Perguntei ao Google se a empresa confirma os valores, se os canais ainda são monetizados e se algum deles foi suspenso. A empresa se limitou a mandar uma resposta padrão. “O YouTube é uma plataforma de vídeo aberta e qualquer pessoa pode compartilhar conteúdo, que está sujeito à revisão de acordo com as nossas diretrizes da comunidade”, diz o texto. “Quando não há violação da política de uso do produto, a decisão final sobre a necessidade de remoção do conteúdo cabe ao Poder Judiciário, de acordo com o que estabelece o Marco Civil da Internet”.
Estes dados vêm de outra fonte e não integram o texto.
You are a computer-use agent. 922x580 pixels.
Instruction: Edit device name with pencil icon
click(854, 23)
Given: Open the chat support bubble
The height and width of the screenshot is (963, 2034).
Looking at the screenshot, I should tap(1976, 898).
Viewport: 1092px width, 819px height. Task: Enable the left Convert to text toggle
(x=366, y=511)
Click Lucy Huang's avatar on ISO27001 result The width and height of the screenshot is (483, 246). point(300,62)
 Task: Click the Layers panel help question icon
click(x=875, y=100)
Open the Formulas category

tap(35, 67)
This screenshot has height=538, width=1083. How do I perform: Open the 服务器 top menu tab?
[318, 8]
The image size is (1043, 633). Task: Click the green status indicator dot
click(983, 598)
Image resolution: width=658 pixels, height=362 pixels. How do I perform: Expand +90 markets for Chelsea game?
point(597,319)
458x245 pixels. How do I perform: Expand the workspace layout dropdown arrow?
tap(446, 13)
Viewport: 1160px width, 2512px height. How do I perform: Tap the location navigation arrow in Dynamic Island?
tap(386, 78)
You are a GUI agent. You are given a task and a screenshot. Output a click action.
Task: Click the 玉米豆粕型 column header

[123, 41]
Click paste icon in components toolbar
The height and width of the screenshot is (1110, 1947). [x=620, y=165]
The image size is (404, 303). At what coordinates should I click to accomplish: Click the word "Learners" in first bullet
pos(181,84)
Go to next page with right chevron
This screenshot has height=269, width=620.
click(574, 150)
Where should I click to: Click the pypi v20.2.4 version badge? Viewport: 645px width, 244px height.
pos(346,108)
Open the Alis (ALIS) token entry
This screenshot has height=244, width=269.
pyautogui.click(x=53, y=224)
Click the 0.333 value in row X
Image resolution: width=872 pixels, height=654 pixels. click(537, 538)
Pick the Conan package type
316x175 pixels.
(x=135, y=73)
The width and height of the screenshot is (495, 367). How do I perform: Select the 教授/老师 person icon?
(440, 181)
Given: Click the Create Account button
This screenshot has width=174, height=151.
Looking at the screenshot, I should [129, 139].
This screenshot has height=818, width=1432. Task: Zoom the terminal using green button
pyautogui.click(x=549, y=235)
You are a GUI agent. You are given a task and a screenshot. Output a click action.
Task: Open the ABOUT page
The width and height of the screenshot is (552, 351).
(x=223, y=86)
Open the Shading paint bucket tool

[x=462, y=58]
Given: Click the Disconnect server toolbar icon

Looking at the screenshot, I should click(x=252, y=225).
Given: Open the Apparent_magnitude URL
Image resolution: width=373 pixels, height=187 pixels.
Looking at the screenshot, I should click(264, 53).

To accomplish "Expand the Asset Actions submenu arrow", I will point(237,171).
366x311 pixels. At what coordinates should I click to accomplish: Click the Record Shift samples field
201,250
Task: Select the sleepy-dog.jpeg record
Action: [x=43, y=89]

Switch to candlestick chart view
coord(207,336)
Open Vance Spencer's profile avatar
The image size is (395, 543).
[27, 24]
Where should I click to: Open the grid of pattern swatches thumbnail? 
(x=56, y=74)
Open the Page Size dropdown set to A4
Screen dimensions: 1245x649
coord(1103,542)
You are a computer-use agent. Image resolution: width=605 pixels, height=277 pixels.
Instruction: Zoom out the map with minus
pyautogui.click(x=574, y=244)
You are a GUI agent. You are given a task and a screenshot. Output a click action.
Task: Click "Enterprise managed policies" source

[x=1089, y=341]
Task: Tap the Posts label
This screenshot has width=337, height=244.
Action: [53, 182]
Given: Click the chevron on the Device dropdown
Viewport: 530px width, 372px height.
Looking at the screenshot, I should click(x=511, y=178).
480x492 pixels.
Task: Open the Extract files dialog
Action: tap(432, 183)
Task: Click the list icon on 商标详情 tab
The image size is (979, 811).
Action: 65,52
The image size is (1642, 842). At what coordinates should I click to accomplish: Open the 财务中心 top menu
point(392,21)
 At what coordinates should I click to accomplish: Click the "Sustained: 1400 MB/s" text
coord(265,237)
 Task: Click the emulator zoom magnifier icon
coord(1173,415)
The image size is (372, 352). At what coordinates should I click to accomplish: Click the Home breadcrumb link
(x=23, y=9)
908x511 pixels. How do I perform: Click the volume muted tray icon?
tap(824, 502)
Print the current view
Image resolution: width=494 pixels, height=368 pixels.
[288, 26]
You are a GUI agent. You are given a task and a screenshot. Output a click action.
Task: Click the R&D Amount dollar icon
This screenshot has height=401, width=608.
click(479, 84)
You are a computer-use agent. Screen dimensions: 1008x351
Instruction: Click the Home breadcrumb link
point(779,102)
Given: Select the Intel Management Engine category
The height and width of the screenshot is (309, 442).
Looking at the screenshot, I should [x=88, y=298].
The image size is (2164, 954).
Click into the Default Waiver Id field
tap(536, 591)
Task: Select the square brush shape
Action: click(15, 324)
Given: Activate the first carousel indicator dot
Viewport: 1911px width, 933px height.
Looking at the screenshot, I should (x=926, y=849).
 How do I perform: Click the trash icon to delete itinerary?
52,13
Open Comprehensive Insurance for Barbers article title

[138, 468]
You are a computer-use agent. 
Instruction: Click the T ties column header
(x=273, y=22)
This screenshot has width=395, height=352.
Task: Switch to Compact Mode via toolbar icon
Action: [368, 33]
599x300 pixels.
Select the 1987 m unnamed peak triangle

Mas a rede bolsonarista não apenas continua no ar como segue sendo remunerada pelo Google. No total, no último ano, o YouTube apagou por iniciativa própria apenas 47 vídeos de 27 canais de extrema direita no Brasil. E 21 desses canais continuam monetizados.

Entre os 12 investigados no inquérito, só dois canais foram derrubados: o da extremista Sara Winter e o Direita TV News, do negacionista Marcelo Frazão – este último, após a publicação de uma reportagem do Intercept. Os outros permanecem no ar, oferecendo desinformação, mentiras e incitação a um golpe de estado em troca de audiência e lucro.

No mês passado, o Google publicou um anúncio em vários jornais do Brasil destacando o que, segundo a plataforma, seria o “jornalismo de qualidade” no Brasil. Os youtubers golpistas não estavam na lista – mas eles já tinham recebido o empurrãozinho da empresa.